WHAT YOU WILL DO. Every record below must come back exactly as given.

RECORDS SUPPLIED.
- Opening Delimiter -

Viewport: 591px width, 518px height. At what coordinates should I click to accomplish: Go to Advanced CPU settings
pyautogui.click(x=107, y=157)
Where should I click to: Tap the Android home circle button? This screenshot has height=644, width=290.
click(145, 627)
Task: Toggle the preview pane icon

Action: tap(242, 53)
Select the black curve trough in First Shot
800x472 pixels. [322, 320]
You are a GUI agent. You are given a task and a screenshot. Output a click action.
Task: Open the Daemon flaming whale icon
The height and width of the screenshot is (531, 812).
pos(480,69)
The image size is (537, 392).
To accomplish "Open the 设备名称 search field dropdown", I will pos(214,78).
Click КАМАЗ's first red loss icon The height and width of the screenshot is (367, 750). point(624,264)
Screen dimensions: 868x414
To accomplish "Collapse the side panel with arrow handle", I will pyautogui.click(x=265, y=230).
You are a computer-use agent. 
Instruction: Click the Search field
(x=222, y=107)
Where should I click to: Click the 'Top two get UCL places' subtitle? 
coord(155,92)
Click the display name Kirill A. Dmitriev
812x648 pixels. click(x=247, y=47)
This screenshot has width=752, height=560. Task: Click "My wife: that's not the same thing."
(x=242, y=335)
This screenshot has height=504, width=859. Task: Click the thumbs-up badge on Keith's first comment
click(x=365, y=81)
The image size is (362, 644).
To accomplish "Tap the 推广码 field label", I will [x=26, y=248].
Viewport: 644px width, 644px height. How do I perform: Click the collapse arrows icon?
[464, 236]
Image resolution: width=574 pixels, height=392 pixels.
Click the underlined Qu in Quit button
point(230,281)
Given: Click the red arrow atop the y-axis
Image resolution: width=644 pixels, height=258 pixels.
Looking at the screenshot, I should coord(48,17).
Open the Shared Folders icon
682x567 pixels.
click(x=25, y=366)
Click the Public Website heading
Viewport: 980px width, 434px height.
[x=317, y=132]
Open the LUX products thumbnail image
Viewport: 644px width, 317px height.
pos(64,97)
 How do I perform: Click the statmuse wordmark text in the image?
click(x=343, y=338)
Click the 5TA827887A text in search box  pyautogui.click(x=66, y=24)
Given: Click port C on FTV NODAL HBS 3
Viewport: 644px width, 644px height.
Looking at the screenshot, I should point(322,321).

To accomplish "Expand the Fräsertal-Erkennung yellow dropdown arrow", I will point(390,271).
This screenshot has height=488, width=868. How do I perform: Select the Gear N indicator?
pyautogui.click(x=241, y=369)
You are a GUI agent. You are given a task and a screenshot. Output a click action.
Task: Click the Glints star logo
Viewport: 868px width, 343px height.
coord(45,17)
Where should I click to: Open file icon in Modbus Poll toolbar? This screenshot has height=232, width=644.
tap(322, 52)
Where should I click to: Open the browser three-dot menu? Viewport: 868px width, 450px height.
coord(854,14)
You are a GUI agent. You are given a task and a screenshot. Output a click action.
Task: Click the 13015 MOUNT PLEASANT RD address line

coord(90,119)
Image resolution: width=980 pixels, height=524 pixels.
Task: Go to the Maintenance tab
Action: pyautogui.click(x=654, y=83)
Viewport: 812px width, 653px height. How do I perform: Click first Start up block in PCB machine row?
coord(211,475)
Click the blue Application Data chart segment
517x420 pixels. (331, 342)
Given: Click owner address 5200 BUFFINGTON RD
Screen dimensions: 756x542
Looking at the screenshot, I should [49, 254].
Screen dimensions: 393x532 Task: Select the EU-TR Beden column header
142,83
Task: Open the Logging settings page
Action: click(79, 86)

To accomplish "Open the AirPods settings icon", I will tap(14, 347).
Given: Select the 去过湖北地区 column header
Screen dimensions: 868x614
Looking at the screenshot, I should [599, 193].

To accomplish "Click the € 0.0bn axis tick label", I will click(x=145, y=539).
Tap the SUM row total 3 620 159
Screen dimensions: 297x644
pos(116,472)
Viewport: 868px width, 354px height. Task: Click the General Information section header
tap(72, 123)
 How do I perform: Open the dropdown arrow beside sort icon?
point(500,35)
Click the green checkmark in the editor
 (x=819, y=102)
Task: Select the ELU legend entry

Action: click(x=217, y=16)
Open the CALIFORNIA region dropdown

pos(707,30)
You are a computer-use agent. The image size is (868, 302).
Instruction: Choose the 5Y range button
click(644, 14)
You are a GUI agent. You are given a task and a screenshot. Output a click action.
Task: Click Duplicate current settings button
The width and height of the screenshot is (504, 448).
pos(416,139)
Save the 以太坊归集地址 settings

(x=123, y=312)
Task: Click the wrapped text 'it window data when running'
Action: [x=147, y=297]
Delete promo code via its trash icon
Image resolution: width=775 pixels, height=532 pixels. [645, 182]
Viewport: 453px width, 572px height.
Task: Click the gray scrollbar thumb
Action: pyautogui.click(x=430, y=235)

- Closing Delimiter -

SOLVED EXERCISE.
Viewport: 591px width, 518px height. At what coordinates should I click to accomplish: Go to Advanced CPU settings
pyautogui.click(x=107, y=157)
Where should I click to: Tap the Android home circle button? This screenshot has height=644, width=290.
click(145, 627)
Task: Toggle the preview pane icon

Action: tap(242, 53)
Select the black curve trough in First Shot
800x472 pixels. [322, 320]
You are a GUI agent. You are given a task and a screenshot. Output a click action.
Task: Open the Daemon flaming whale icon
The height and width of the screenshot is (531, 812).
pos(480,69)
The image size is (537, 392).
To accomplish "Open the 设备名称 search field dropdown", I will pos(214,78).
Click КАМАЗ's first red loss icon The height and width of the screenshot is (367, 750). point(624,264)
Screen dimensions: 868x414
To accomplish "Collapse the side panel with arrow handle", I will pyautogui.click(x=265, y=230).
You are a computer-use agent. 
Instruction: Click the Search field
(x=222, y=107)
Where should I click to: Click the 'Top two get UCL places' subtitle? 
coord(155,92)
Click the display name Kirill A. Dmitriev
812x648 pixels. click(x=247, y=47)
This screenshot has width=752, height=560. Task: Click "My wife: that's not the same thing."
(x=242, y=335)
This screenshot has height=504, width=859. Task: Click the thumbs-up badge on Keith's first comment
click(x=365, y=81)
The image size is (362, 644).
To accomplish "Tap the 推广码 field label", I will [x=26, y=248].
Viewport: 644px width, 644px height. How do I perform: Click the collapse arrows icon?
[464, 236]
Image resolution: width=574 pixels, height=392 pixels.
Click the underlined Qu in Quit button
point(230,281)
Given: Click the red arrow atop the y-axis
Image resolution: width=644 pixels, height=258 pixels.
Looking at the screenshot, I should coord(48,17).
Open the Shared Folders icon
682x567 pixels.
click(x=25, y=366)
Click the Public Website heading
Viewport: 980px width, 434px height.
[x=317, y=132]
Open the LUX products thumbnail image
Viewport: 644px width, 317px height.
pos(64,97)
 How do I perform: Click the statmuse wordmark text in the image?
click(x=343, y=338)
Click the 5TA827887A text in search box  pyautogui.click(x=66, y=24)
Given: Click port C on FTV NODAL HBS 3
Viewport: 644px width, 644px height.
Looking at the screenshot, I should point(322,321).

To accomplish "Expand the Fräsertal-Erkennung yellow dropdown arrow", I will point(390,271).
This screenshot has height=488, width=868. How do I perform: Select the Gear N indicator?
pyautogui.click(x=241, y=369)
You are a GUI agent. You are given a task and a screenshot. Output a click action.
Task: Click the Glints star logo
Viewport: 868px width, 343px height.
coord(45,17)
Where should I click to: Open file icon in Modbus Poll toolbar? This screenshot has height=232, width=644.
tap(322, 52)
Where should I click to: Open the browser three-dot menu? Viewport: 868px width, 450px height.
coord(854,14)
You are a GUI agent. You are given a task and a screenshot. Output a click action.
Task: Click the 13015 MOUNT PLEASANT RD address line

coord(90,119)
Image resolution: width=980 pixels, height=524 pixels.
Task: Go to the Maintenance tab
Action: pyautogui.click(x=654, y=83)
Viewport: 812px width, 653px height. How do I perform: Click first Start up block in PCB machine row?
coord(211,475)
Click the blue Application Data chart segment
517x420 pixels. (331, 342)
Given: Click owner address 5200 BUFFINGTON RD
Screen dimensions: 756x542
Looking at the screenshot, I should [49, 254].
Screen dimensions: 393x532 Task: Select the EU-TR Beden column header
142,83
Task: Open the Logging settings page
Action: click(79, 86)

To accomplish "Open the AirPods settings icon", I will tap(14, 347).
Given: Select the 去过湖北地区 column header
Screen dimensions: 868x614
Looking at the screenshot, I should [599, 193].

To accomplish "Click the € 0.0bn axis tick label", I will click(x=145, y=539).
Tap the SUM row total 3 620 159
Screen dimensions: 297x644
pos(116,472)
Viewport: 868px width, 354px height. Task: Click the General Information section header
tap(72, 123)
 How do I perform: Open the dropdown arrow beside sort icon?
point(500,35)
Click the green checkmark in the editor
 (x=819, y=102)
Task: Select the ELU legend entry

Action: click(x=217, y=16)
Open the CALIFORNIA region dropdown

pos(707,30)
You are a computer-use agent. The image size is (868, 302).
Instruction: Choose the 5Y range button
click(644, 14)
You are a GUI agent. You are given a task and a screenshot. Output a click action.
Task: Click Duplicate current settings button
The width and height of the screenshot is (504, 448).
pos(416,139)
Save the 以太坊归集地址 settings

(x=123, y=312)
Task: Click the wrapped text 'it window data when running'
Action: [x=147, y=297]
Delete promo code via its trash icon
Image resolution: width=775 pixels, height=532 pixels. [645, 182]
Viewport: 453px width, 572px height.
Task: Click the gray scrollbar thumb
Action: pyautogui.click(x=430, y=235)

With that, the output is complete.